• INFORMATION SUPPLIED
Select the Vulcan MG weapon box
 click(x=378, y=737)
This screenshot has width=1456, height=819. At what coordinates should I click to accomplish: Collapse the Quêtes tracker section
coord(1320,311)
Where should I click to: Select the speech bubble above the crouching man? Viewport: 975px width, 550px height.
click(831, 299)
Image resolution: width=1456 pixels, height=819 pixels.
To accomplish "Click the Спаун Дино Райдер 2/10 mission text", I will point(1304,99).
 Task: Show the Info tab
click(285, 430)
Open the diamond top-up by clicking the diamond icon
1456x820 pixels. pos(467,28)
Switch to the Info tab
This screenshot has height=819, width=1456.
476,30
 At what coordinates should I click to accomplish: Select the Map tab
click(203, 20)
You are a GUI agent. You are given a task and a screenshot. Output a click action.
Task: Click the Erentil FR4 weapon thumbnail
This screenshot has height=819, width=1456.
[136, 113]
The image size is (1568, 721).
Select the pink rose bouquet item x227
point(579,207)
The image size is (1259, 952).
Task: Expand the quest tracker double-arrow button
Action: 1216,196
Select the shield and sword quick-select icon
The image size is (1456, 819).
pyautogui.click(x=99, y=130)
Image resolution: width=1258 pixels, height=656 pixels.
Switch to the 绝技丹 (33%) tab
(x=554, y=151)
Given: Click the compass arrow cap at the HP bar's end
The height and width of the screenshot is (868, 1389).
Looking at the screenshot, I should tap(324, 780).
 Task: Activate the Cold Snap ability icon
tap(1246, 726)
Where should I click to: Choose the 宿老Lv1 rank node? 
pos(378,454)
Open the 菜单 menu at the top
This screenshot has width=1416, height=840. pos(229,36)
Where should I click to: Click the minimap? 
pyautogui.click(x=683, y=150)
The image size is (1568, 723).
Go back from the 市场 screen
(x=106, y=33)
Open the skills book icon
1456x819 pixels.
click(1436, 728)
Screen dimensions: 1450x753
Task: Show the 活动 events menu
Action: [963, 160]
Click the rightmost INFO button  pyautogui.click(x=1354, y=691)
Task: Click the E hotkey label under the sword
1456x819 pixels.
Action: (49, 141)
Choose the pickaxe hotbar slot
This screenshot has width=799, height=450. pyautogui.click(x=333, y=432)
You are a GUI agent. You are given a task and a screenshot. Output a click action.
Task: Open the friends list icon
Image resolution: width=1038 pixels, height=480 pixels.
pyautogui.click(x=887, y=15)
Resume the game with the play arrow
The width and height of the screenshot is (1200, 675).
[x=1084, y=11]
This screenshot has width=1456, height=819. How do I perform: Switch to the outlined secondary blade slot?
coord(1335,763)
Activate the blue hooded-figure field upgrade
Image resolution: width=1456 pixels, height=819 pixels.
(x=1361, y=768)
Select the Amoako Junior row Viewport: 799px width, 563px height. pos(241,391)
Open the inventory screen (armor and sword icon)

• WORK TO COMPLETE
Revise the lines from the one containing "This screenshot has width=1456, height=819. At" through the one containing "click(831, 299)", inclusive, by replacing "crouching" with "kneeling". Keep everything else the same and give back only those lines.

• PROBLEM SOLUTION
This screenshot has width=1456, height=819. At what coordinates should I click to accomplish: Collapse the Quêtes tracker section
coord(1320,311)
Where should I click to: Select the speech bubble above the kneeling man? Viewport: 975px width, 550px height.
click(831, 299)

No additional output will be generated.